Неожиданно руки Чейна взмыли вверх и нелепо вытянулись но горизонтали в разные стороны. Это два хараловца одновременно дернули свои веревки. Один из гуманоидов подскочил к Чейну и стал кривляться, показывая то на него, то на зверя с сережками. Шутка, которая дошла даже до примитивного мозга гуманоида, и его потешное кривляние вызвали у голуболицых новый взрыв хохота. Они смотрели то на гуманоида, то на Чейна и сотрясались от смеха.
Чейн повернул голову к хараловцу, веревка которого тянула его правую руку, и мягко попросил:
– Ну, а теперь‑то мне можно уйти?
Отпетом были резкий, болезненный рывок веревки и злорадная усмешка.
Со всей силой и скоростью, на которые были способны его варновские мускулы, Чейн бросился на своих обидчиков. Он прыгнул к стоявшему справа от него хараловцу, в результате чего веревка другого хараловца слева резко дернулась и тот упал.
Сблизившись вплотную с высоким изумленным хараловцем, Чейн протиснул свои руки ему подмышки как можно дальше, затем он согнул руки так, чтобы схватить предплечья противника, и вложил всю силу в цепкий рычагообразный захват. Послышался глухой, сдвоенный хруст, словно при ломке мокрых исток, и Чейн отступил назад.
Хараловец стоял с маской ужаса на лице. Его длинные тонкие руки висели как плети: обе были сломаны у плеч.
Изумленная толпа на какой‑то момент застыла в молчании. Она не могла поверить, что паршивая дворняжка могла неожиданно превратиться в атакующего тигра.
Воспользовавшись замешательством, Чейн проскользнул между хараловцами и устремился через галерею к узенькой лестнице. Толпа вышла из оцепенения, и Чейн услышал за спиной хор разъяренных голосов. Он побежал наверх, перемахивая сразу через три ступеньки.
Он смеялся на ходу. Не скоро забудется, как на физиономии этого хараловского задиры злоба сменилась неприкрытым ужасом.
Лестница привела к пробитому в скале темному коридору. Чейн заметил в углу другую лестницу и бросился к ней. Весь этот город‑гора представлял сплошной лабиринт переходов.
Неожиданно Чейн оказался на огромном, залитом красным светом базаре, который, казалось, никогда не закрывался и был заполнен людьми, толкавшимися у лавочных рядов. Позади одного ларька, где были выставлены маленькие фигурки до омерзения похабных идолов со змеями, Чейн заметил узкий ступенчатый спуск. Он стал продираться туда через толпу, встречаясь с удивленными взглядами голуболицых.

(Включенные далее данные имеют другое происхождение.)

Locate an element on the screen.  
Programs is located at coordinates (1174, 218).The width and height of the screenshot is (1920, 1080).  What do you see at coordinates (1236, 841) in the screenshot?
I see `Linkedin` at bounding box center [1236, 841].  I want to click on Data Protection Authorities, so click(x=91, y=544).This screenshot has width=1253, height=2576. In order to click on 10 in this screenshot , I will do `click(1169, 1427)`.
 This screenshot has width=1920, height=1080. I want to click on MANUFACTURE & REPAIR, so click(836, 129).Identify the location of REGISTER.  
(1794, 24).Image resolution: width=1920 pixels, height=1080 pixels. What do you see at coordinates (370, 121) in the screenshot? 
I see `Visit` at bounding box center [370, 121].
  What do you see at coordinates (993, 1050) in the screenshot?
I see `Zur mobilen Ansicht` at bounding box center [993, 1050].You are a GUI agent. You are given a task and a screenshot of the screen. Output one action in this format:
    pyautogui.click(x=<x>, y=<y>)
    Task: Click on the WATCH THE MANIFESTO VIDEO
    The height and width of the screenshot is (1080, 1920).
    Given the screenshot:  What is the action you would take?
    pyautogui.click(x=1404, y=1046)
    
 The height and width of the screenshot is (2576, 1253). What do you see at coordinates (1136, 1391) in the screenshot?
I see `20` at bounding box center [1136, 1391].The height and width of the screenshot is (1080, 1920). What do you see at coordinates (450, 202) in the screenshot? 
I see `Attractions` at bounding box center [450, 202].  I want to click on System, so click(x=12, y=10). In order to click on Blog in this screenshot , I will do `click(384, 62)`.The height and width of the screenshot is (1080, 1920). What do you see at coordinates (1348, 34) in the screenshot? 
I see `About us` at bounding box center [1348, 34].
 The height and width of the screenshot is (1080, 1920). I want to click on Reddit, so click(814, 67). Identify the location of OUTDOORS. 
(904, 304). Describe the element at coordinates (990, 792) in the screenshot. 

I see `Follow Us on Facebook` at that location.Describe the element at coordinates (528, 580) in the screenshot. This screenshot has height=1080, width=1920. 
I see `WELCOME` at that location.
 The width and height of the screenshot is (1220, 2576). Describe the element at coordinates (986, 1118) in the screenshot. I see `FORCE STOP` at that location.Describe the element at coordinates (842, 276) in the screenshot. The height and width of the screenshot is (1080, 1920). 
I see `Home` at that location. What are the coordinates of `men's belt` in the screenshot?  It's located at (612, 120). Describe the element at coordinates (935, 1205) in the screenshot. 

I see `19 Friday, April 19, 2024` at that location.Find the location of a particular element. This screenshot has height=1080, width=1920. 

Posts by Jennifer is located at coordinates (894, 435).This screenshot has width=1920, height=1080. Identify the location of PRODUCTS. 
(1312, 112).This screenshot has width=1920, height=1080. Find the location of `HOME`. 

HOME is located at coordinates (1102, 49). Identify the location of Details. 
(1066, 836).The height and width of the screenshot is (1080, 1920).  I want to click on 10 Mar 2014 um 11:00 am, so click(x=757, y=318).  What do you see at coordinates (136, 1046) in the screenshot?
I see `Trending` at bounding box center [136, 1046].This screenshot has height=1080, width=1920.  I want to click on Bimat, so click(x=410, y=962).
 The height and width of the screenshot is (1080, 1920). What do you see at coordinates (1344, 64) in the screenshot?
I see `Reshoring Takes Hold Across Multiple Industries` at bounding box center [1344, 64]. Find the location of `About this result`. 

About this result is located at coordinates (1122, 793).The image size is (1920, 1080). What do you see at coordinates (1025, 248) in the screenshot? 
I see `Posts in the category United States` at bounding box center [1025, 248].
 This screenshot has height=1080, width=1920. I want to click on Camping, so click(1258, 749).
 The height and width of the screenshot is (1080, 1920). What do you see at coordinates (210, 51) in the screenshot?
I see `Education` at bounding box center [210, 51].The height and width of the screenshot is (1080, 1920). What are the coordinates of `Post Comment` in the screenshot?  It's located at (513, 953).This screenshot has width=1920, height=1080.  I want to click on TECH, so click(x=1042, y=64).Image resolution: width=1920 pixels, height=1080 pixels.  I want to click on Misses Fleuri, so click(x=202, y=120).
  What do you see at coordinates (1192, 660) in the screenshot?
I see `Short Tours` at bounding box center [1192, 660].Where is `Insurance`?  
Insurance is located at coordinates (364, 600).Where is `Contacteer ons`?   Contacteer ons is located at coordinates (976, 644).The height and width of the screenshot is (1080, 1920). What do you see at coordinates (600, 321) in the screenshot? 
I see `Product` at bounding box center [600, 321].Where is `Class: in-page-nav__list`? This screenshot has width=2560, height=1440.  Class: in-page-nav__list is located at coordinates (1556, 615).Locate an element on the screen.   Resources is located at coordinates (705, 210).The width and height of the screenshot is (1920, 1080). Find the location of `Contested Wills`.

Идти вверх не имело смысла: ведь так или иначе выход из этого города‑горы находился у его подножия. Чейну приходилось бывать в местах похуже и он не очень‑то волновался.
Узкая лестница, по которой он спускался, неожиданно привела в просторное помещение в скале. Это был ярко светившийся розовыми огнями небольшой амфитеатр, по всей дуге которого сидели одетые в мантии хараловцы и внимательно смотрели вниз на маленькую сцену в центре внизу.
А на ней под завывание многочисленных флейт танцевали три почти голых девушки. Они кружились среди ощетинившихся остриями шестидюймовых стальных клинков, которые торчали из пола с интервалами в пятнадцать дюймов друг от друга. Стройные голубые тела то взлетали в прыжке, то кружились в вихре танца, едва не касаясь босыми ногами страшных клинков. Танцуя, девушки отбрасывали назад спои длинные черные волосы и смеялись.
Чейн зачарованно уставился на сцену. Он испытывал восхищение, почти любовь к этим трем девушкам, которые могли смеяться, танцуя рядом с опасностью.
Но вскоре он услышал приближающиеся звуки гонгов и топот ног на лестнице. Завидев своих преследователей, он снова пустился в бега.
Чейн не подумал, что к его преследователям мог присоединиться кто‑нибудь с оружием. Во всяком случае до тех пор, пока не услышал жужжание стангана за спиной.
IV
Дайльюлло сидел в огромном мрачном каменном холле, расположенном в верхней части города‑горы, и чувствовал, как в нем нарастают раздражение и гнев.